Giovanni Schiaparelli
(1835-1910)

 

Italian astronomer who drew attention to linear markings on Mars, which gave rise to popular belief that they were canals.
These markings were soon shown by French astronomer Eugène Antoniadi to be optical effects and not real lines. Schiaparelli also gave observational evidence for the theory that all meteor showers are fragments of disintegrating comets.
During his mapping of Mars, beginning 1877, Schiaparelli noted what his colleague in Rome, Pietro Secchi, had called 'channels' (canali). Schiaparelli adopted this term and also wrote of 'seas' and 'continents', but he made it quite clear that he did not mean the words to be taken literally. Nevertheless, fanciful stories of advanced life on Mars proliferated on the basis of the 'canals'.

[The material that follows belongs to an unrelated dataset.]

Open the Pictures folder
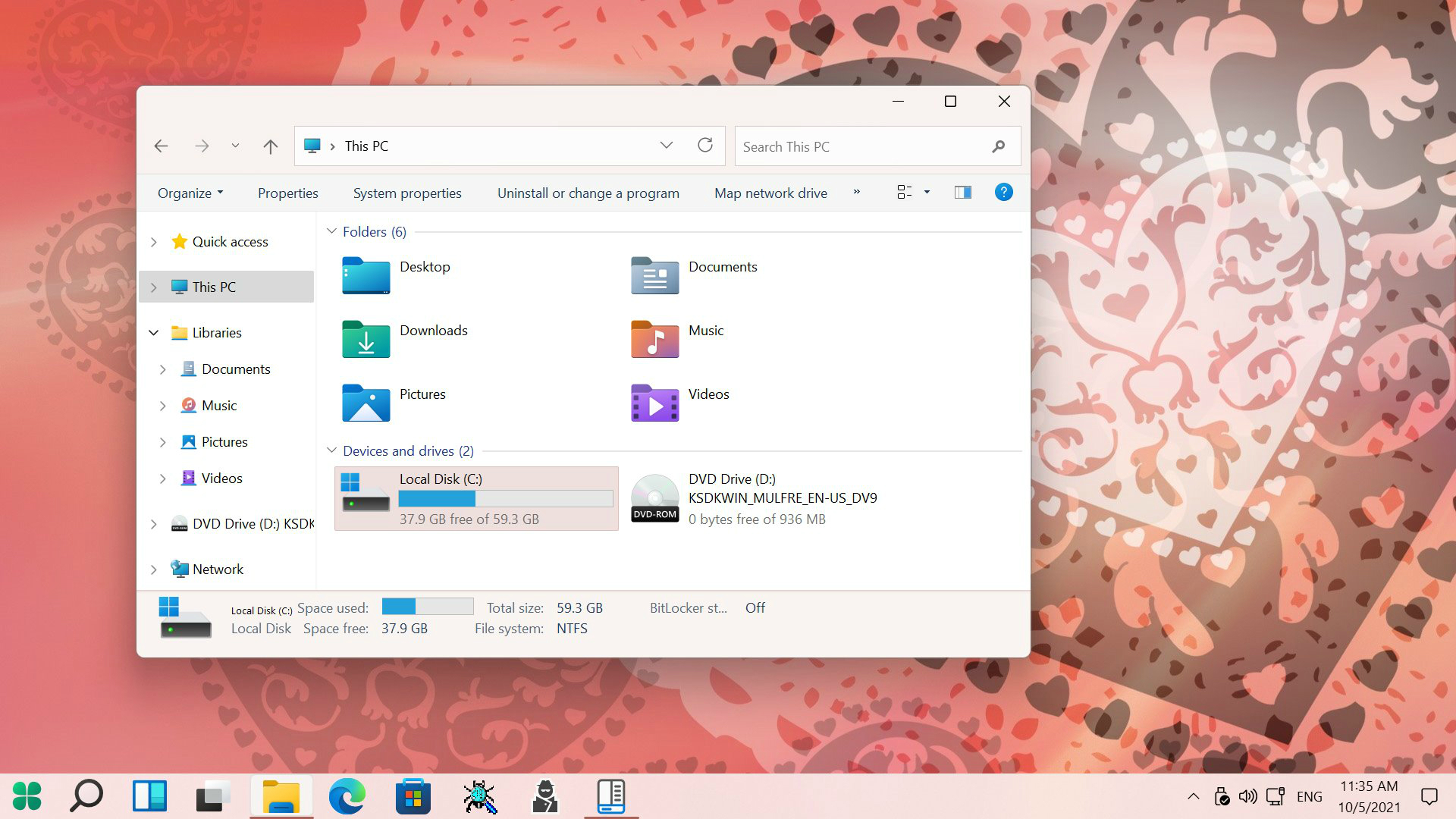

Schiaparelli was born in Savigliano, Piedmont, and studied at Turin. From 1860 he was astronomer at the Brera Observatory in Milan. He discovered asteroid 69 (Hesperia) 1861, but mainly studied comets until more sophisticated instruments became available at Milan, and then turned his attention to the planets. He also studied ancient and medieval astronomy.
Schiaparelli concluded that Mercury and Venus revolved in such a way as always to present the same side to the Sun. Other observations included a study of binary stars in order to deduce their orbital systems.